The central bank of Ethiopia will soon table a new policy to its board that sets a benchmark interest rate in line with inflation.

The National Bank of Ethiopia (NBE) will introduce a new policy that establishes a benchmark for lending and deposit interest rates that reflects the real value of money based on inflation.

Drafted by the NBE and expected to be tabled to the Bank's board in September, the policy will reverse the existing interest rate regime within a three-year period. The new policy is part of the Homegrown Economic Reform Agenda, the all-encompassing programme of new policy prescriptions by Prime Minister Abiy Ahmed's (PhD) administration.

The new rate will be used as an instrument to move toward a market-driven interest rate regime from the current quantitative money control, according to a source close to the case.

Currently, the time and minimum savings deposit interest rate is fixed at seven percent, while the lending rate on loans and advances is freely determined by the banks.

Until the end of the second quarter of the last fiscal year, all of the commercial banks mobilised 958.9 billion Br in deposits at an average rate of eight percent. These banks have disbursed fresh loans of 58.7 billion Br at an average lending rate of 14.3pc.

The existing lending and borrowing rates do not take the inflation rate into account, according to the source.

The average headline inflation rate during the last fiscal year stood at 19.5pc. Considering this the average lending and deposit interest rates were -5.25pc and -11.5pc, respectively, in real terms, meaning depositors are seeing an 11.5pc loss in the value of their money annually.

"This is because financial institutions don't have a price anchor to use when setting their interest rate, since there is no financial market in the country," said the source.

Banks charge higher lending interest rates, since they have huge overhead costs and a rising risk premium, according to Asfaw Alemu, president of Dashen Bank.

The central bank will primarily set the lending rate banks and financial institutions borrow from each other. In setting the benchmark interest rate, the central bank takes the inflation rate into account and determines a minimum and maximum borrowing rate. Then the deposit and borrowing interest rate will be adjusted by the banks based on the rate banks and financial institutions borrow from each other.

The rates set by the National Bank will not be binding, but the regulatory bank will intervene and play a role in keeping the rates within targets. In the case of excess liquidity, where financial institutions are ready to lend money at a lower rate, the central bank will borrow from them at the minimum rate as a move to suck excess cash from the market.

And in the scenario of a liquidity crunch where banks opt to lend money at a higher rate than the maximum limit, the central bank will intervene and approach the borrowing bank to accept a loan from the central bank at the maximum rate. This will be a form of capital injection the central bank performs during liquidity crises.

This will help the central bank to execute active monetary policy to maintain liquidity, financial and macroeconomic stability, according to the source.
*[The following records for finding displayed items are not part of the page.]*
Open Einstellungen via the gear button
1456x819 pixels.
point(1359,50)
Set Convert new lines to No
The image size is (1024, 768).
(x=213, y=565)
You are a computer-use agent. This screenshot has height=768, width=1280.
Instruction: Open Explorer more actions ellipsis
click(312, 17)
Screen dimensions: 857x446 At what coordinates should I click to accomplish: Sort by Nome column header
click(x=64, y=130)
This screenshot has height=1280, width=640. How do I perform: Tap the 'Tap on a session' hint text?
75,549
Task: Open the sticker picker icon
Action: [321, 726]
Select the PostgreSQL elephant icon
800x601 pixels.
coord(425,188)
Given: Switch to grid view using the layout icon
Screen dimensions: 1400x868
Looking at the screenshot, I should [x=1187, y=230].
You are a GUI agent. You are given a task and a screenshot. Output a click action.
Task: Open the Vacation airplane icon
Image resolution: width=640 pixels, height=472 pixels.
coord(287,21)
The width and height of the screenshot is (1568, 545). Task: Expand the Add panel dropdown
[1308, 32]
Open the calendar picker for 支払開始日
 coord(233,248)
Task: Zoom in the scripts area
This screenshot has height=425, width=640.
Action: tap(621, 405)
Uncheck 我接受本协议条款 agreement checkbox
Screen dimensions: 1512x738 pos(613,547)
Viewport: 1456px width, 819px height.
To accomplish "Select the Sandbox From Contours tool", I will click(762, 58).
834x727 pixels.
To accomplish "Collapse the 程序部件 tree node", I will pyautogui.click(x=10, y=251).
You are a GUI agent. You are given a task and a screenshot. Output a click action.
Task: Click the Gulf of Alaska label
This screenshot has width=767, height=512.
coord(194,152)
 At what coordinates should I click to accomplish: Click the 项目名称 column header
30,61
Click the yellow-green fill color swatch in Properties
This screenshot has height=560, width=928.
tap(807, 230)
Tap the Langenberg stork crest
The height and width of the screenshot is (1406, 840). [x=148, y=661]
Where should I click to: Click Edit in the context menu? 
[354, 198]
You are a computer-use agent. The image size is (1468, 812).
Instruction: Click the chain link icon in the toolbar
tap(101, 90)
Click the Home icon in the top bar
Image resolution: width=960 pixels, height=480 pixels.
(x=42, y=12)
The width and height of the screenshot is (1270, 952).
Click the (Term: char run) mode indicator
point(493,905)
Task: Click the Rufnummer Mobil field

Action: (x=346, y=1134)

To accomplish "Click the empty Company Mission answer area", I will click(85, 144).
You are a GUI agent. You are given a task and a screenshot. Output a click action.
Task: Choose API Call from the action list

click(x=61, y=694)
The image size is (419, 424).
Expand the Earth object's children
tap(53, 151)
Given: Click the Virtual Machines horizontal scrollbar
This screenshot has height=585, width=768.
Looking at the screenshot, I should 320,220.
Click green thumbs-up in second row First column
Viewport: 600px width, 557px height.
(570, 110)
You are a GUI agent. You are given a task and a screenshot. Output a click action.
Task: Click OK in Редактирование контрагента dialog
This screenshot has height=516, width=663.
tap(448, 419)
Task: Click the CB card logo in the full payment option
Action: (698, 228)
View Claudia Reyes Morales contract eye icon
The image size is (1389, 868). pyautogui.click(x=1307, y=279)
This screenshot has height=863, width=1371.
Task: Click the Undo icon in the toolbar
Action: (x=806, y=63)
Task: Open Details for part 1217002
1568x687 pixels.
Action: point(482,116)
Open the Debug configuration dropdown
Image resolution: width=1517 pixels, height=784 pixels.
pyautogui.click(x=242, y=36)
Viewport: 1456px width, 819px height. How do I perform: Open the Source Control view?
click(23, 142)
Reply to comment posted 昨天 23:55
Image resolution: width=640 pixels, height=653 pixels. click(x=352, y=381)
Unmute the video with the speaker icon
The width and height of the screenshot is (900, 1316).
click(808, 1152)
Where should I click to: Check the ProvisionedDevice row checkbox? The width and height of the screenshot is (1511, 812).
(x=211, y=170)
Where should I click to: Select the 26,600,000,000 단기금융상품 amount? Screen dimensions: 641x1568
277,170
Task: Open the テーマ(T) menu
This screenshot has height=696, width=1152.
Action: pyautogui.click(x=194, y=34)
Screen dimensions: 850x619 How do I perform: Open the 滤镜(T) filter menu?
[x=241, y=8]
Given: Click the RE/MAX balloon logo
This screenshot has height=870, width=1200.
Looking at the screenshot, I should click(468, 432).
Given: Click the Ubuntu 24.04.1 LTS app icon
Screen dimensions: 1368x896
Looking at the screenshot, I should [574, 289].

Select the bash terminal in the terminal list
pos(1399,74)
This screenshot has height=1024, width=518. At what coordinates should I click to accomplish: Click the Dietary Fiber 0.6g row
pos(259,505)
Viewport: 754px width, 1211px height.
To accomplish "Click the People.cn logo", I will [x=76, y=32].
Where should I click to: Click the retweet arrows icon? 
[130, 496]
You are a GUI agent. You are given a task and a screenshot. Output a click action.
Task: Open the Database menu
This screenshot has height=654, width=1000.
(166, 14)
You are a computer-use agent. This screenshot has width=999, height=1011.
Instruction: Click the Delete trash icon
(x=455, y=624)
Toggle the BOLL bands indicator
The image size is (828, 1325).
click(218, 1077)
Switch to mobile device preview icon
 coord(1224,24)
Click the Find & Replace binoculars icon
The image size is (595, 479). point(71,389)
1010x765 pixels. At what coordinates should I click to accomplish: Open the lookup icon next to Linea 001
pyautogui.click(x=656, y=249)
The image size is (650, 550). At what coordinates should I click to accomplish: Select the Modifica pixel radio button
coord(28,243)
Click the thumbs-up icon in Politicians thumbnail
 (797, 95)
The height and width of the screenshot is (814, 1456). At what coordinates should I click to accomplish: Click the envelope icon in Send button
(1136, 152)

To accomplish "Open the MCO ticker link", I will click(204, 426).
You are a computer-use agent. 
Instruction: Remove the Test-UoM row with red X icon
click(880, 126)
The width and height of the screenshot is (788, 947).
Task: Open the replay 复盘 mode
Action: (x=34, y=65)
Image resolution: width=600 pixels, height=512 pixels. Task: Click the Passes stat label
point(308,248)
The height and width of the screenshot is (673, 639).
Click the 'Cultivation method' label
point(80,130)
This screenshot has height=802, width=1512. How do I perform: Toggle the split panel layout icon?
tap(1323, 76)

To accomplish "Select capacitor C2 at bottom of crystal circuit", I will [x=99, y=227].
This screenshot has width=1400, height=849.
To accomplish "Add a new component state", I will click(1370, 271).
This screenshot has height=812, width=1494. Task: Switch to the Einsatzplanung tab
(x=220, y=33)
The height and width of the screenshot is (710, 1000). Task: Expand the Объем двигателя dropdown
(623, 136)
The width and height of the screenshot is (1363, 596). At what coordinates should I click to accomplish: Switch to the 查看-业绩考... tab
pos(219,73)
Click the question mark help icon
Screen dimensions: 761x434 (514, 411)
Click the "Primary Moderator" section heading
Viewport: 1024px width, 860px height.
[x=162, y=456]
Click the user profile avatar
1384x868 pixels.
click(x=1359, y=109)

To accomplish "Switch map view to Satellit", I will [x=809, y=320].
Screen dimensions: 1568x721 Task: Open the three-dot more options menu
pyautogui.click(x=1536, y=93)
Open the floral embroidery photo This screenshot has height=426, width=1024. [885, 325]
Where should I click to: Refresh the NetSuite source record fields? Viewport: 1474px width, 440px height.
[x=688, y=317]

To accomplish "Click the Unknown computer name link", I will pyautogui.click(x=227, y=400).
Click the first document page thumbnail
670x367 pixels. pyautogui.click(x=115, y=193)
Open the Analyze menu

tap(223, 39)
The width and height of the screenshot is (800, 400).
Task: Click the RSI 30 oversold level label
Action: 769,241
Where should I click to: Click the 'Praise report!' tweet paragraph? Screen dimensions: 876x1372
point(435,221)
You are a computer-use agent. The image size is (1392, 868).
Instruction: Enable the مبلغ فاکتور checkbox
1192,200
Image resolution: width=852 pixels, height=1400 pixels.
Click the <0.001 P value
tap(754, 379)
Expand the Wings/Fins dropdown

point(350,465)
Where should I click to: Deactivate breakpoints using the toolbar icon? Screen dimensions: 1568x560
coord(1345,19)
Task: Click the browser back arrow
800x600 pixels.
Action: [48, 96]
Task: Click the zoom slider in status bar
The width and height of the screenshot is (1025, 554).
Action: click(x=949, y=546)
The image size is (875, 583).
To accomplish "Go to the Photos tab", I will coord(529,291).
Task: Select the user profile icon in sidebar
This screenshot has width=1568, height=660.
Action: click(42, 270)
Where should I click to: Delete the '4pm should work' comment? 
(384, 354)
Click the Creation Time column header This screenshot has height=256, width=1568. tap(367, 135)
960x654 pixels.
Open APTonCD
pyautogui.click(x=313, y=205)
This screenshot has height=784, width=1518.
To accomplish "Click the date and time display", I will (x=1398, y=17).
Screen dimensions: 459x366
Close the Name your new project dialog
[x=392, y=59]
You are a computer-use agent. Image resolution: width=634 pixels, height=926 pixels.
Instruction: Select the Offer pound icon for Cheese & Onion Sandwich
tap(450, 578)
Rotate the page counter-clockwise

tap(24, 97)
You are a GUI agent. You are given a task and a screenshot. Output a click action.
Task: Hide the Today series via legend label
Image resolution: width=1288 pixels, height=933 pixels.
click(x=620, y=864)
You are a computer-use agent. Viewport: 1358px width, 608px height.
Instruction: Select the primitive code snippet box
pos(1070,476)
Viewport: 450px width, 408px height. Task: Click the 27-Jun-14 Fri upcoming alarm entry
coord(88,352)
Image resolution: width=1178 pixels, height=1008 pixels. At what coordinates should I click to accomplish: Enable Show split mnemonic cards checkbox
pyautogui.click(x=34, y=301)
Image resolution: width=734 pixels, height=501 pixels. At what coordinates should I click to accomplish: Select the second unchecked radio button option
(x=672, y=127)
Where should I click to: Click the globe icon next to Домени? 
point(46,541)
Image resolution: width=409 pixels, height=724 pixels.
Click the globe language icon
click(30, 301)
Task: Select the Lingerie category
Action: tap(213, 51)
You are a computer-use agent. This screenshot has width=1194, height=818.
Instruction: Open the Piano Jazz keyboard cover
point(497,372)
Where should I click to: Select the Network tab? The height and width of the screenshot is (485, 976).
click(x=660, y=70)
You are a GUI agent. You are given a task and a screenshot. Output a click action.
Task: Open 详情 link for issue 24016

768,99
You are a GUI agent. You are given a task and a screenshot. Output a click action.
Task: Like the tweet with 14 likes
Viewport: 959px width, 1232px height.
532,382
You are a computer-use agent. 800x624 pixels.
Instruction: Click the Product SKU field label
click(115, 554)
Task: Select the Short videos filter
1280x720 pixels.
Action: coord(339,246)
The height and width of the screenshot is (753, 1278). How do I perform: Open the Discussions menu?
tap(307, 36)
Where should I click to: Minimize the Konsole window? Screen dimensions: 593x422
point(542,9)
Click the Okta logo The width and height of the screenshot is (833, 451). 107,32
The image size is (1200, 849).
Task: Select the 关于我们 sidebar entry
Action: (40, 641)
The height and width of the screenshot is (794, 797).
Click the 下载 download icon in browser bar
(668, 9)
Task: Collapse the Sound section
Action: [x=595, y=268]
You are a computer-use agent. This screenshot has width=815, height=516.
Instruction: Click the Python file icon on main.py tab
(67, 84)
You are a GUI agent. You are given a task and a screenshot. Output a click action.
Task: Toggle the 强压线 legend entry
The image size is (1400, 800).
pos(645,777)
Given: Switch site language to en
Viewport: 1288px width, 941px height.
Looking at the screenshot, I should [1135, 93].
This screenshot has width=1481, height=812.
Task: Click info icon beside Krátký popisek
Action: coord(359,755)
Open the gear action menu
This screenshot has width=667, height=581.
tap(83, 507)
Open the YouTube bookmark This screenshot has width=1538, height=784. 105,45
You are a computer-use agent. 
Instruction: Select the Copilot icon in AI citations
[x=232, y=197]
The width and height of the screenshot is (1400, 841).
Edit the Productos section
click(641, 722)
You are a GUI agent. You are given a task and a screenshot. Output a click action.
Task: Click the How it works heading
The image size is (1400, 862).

Getachew Woldie (PhD), an economist with 15 years of experience based in Canada, says since the rate reflects the actual price of money, the new interest rate system will build a strong financial system.

"However, the central bank needs to make sure this policy isn't 'pulling the cart before the horse,'” said Getachew.

In the absence of a capital market, it is difficult to expect a benchmark that reflects the true cost of financial instruments, in his experience.

Beginning this September, the central bank plans to open up the secondary market in order that financial institutions can use financial instruments like bonds and equities as collateral when borrowing from each other.

And when the capital market opens up, anyone in the financial sector needs to know the value or the price of money in order to assess their financial stance, according to Getachew.

The interest rate benchmark needs to be raised if inflation is higher, and the central bank can then adjust the benchmark accordingly, which will lead banks to respond by changing their interest rate on their deposits and loans, according to Getachew.

"If the market decides the benchmark at this point," said the expert, "we would likely expect a higher interest rate band that is close to the inflation rate, which could discourage borrowing and investing."

The expert applauds the intention to use a benchmark for interest rates as monetary policy, but he argues that the introduction of a benchmark interest rate and other market mechanisms should be accompanied by structural, institutional, macroeconomic and fiscal policy reforms.

"Otherwise, its effectiveness will be in question as it hampers monetary policy transmission," he said.

On the other hand, at least one industry player has doubts about whether customers are reactive to interest rates.

"From what we observe, borrowers are more sensitive to loan maturity than the interest rate," said Asfaw of Dashen Bank. "The central bank should consider this. Since both lending and deposit rates will be competitive, we have to go back and think about our operational efficiency to be competent."